Pandas version checks
-
[x] I have checked that this issue has not already been reported.
-
[x] I have confirmed this bug exists on the latest version of pandas.
-
[ ] I have confirmed this bug exists on the main branch of pandas.
Reproducible Example
import pandas as pd
df = pd.DataFrame(
{
"model": ["model1", "model2"],
"second_index": [(1, 2), (3, 4)],
"first_index": [0, 1],
}
)
df = df.set_index(["first_index", "second_index"], append=True)
df.to_parquet("temp.parquet")
pd.read_parquet("temp.parquet") # >> KeyError
import polars as pl
pl.read_parquet('temp.parquet') #--> OK
Issue Description
I am writing a dataframe with a multiindex, some level of the multiindex contains tuples.
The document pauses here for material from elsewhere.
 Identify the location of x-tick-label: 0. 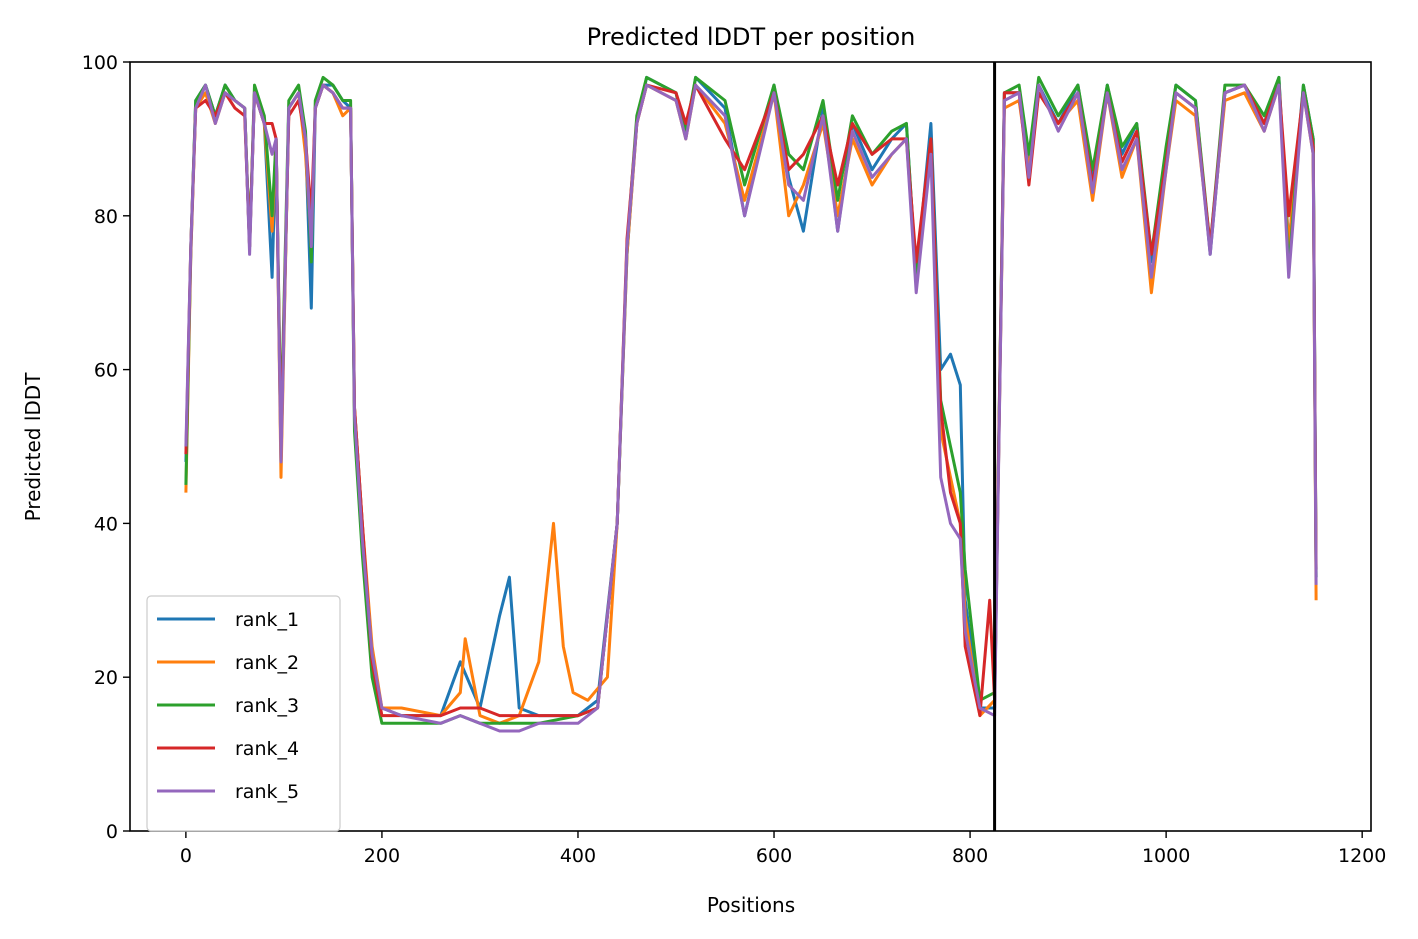
(186, 856).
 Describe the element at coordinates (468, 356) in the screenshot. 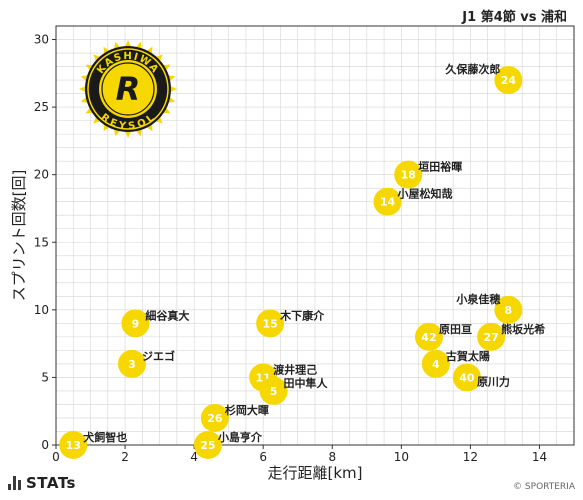

I see `point-name-label: 古賀太陽` at that location.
I can save it to parquet, and the obtained parquet seems to be valid since polars
reads it correctly.
I can't load it back to pandas
, it produces a key error.
Expected Behavior
I expected pd.read_parquet
to give batck the df
from df.to_parquet
. This produces the correct result:
df = pl.read_parquet("temp.parquet").to_pandas()
df["second_index"] = df["second_index"].apply(lambda x: tuple(x))
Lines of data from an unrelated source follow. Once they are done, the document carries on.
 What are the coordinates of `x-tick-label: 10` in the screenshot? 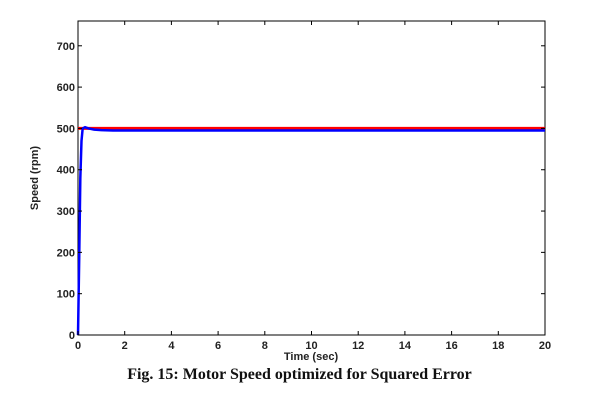 It's located at (311, 346).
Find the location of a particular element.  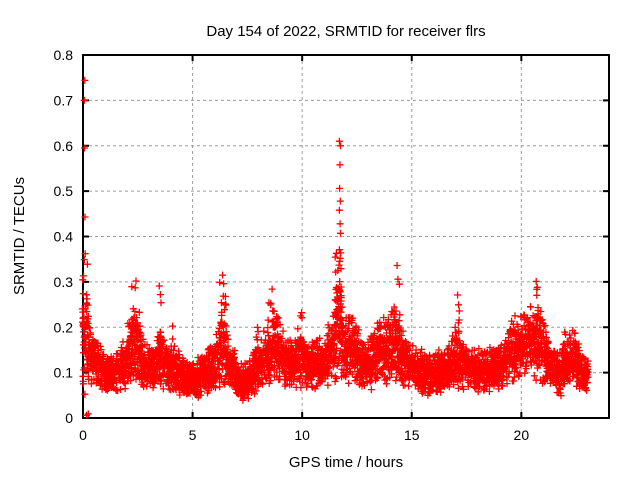

x-tick-label: 5 is located at coordinates (193, 435).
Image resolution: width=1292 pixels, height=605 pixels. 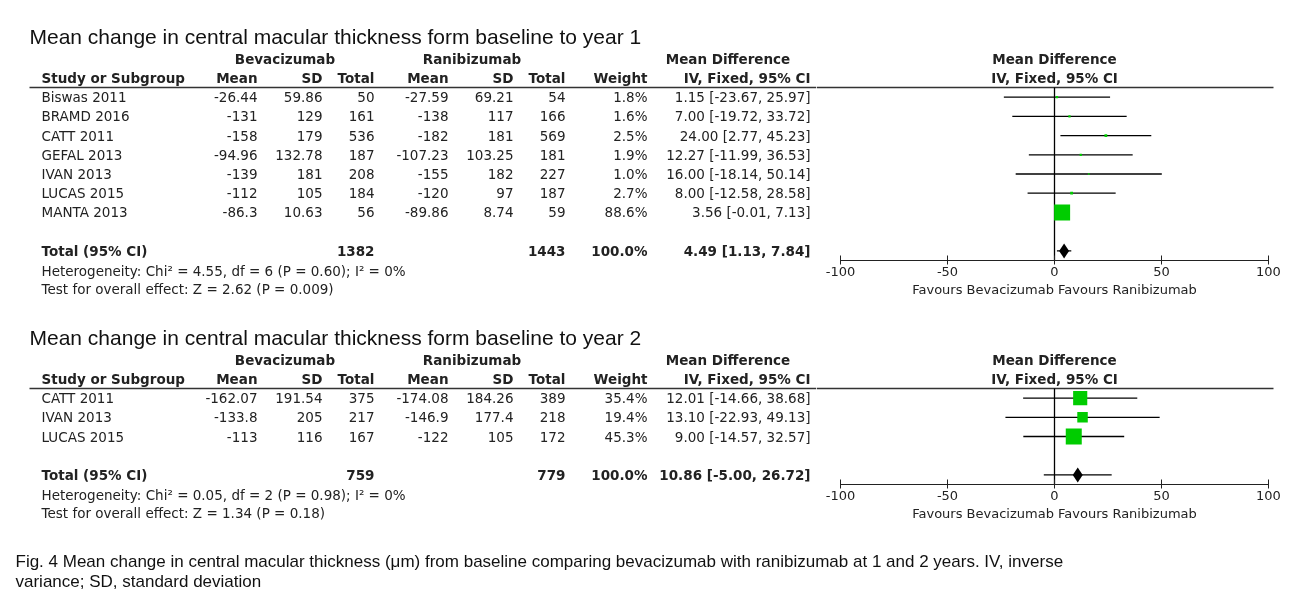 What do you see at coordinates (366, 98) in the screenshot?
I see `data-label: 50` at bounding box center [366, 98].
df = df.set_index(["first_index", "second_index"])
Installed Versions
Comment From: Jopestpe
replace
df.to_parquet("temp.parquet")
with
df.reset_index().to_parquet("temp.parquet")
it worked for me, maybe it works for you too.
Comment From: elbg
Yup that's another workaround. However, I would rather have pandas handling the index, rather than resetting it when saving to parquet and setting it back again when loading the parquet
Comment From: rhshadrach
Thanks for the report. Further investigations welcome. This may also be an upstream issue in PyArrow.